It’s been a busy week, but I really didn’t want to let this post get away from me, as late as it is coming. Last July at Comic-Con I had the opportunity to attend The Following panel, and watch the entire pilot. I loved it, and while there were some casting changes before it actually aired little was different when I re-watched it last Monday, except that I loved it all the more.
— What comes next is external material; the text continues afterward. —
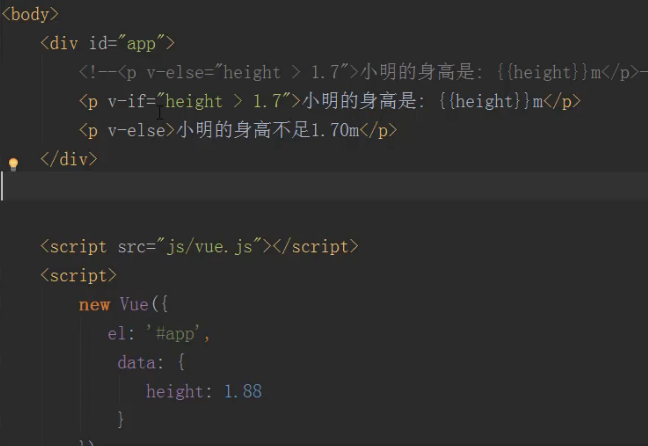Click the yellow lightbulb quick-fix icon
648x446 pixels.
tap(13, 164)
The plot centers on Kevin Bacon’s character (need I say more than that, Bacon makes everything better, in food or on screen right?) FBI agent Ryan Hardy and a serial killer, Joe Carroll (played by James Purefoy), that he locked up earlier. The show starts as Carroll escapes from prison, leaving a few dead and bloody prison guards in his wake. We learn later that he had help from another prison guard, who’s been practicing on neighborhood pets, as he is groomed by Carroll to take up killing. This would feel shocking, but it actually pales in comparison to the fact that the prison guard is not the only person our favorite sociopath Carroll has been able to manipulate to the point of murder or suicide. Carroll, by opting to be his own attorney as he seeks appeals (like anyone’s going to let him out, did I mention that he was locked up for murdering several of his female students when he was a literature professor) has had “limited” access to the internet. However, as all sociopaths, he’s clever, and clever enough to fully access the internet to begin communicating with fans, and would be serial killers over the years.
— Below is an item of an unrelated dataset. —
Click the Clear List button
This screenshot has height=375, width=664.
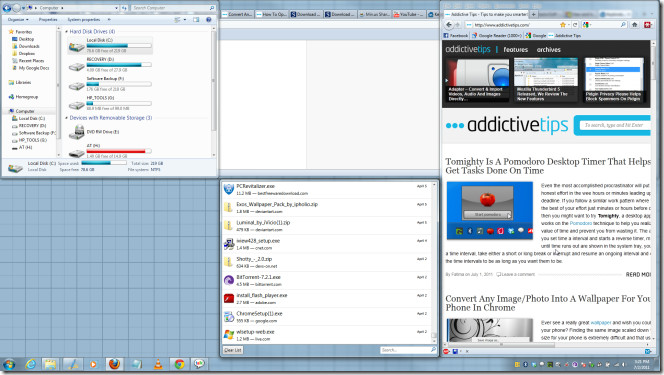pos(232,350)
The relationship between Hardy and Carroll is intense to begin with considering Carroll is the cause of pacemaker Hardy uses, Hardy slept with Carroll’s wife, and that the first thing Carroll does when he gets out is have some of his “followers” (I’d almost love to take that name as a fan group, like Trekkies or LOSTies, but idk, feels creepy since in the show it’s attributed to those that follow Carroll, but as always I digress) kidnap his last victim, who got away (wonderfully played by Maggie Grace) so he can kill her finally, and he also has his own son kidnapped, though not killed likely to use as a bargaining chip down the road.
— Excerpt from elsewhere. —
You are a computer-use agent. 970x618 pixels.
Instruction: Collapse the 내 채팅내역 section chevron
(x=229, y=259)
The relationship between Carroll and Hardy has been described as “cat and mouse”, however I feel it’s more like Shark and Crocodile. A mouse doesn’t accurately describe how tough I think Hardy is, and a cat is nowhere near as lethal as Carroll. You see Carroll (the shark) is stealthy, cold and calculating (anyone who thinks sharks are just big hungry fish and not much else doesn’t watch Shark Week) He’s in my opinion the ultimate predator, no offense to crocodiles. Hardy on the other hand, is aware of Carroll and has a really tough skin. He also, thanks to the pacemaker, has to move slowly and carefully, but that doesn’t mean that he’s all bark and no bite, let’s remember, he’s out smarted and arrested Carroll once before. By the end of the pilot he’s actually arrested Carroll twice, but getting out wasn’t really all Carroll wanted. He wants to get under Hardy’s skin and watch him squirm as Hardy will inevitably have to go to him for help in a Starling/Lector dynamic as the show unfolds and his followers get expectedly active.
I have a lot of faith in this show lasting for a few reasons. One is simple arithmetic, FOX has subtracted Fringe (gotta blog on that finale soon) and already set 14 episodes to air in a row, when there was originally only going to be 10. You do the math, it says FOX has to fill a time slot with something big and captivating, and they’ve got to get behind it, because even if it’s not sci-fi it’s drama and character driven like Fringe was, and FOX doesn’t want to lose that audience. Second, did I mention Bacon makes everything better? It…I mean he does, but the show would seem unbalanced if he were the only awesome actor. Lucky for all fans, he’s not. Purefoy is well up to the task of mastering the way Carroll is able to keep Hardy under his thumb, and the supporting cast doesn’t feel like props or plot devices, despite the fact that Carroll used Maggie Grace’s character that way (shame we won’t see more of her). Third, as absurd as some people may find the premise, a serial killer creating a cyber cult to kill for him a bit far fetched, when the show pointed out that there’s about 300 active serial killers in America on any given day, it felt a tad more realistic. Fourth, should anything happen to Carroll, who’s to say, with a cult like his people wouldn’t pick up where he left off. The show can literally go on as long as FOX wants it to. Finally, it’s written by Kevin Williamson, don’t know who he is? He helped write the Scream franchise (my favorite scary movie by the way) and Dawson’s Creek. While I never saw the latter I heard about it enough to know that by doing the two very different projects that he can execute tension, while balancing characters and pacing a show properly.
SO I’m following to the end, and I can’t wait to see more.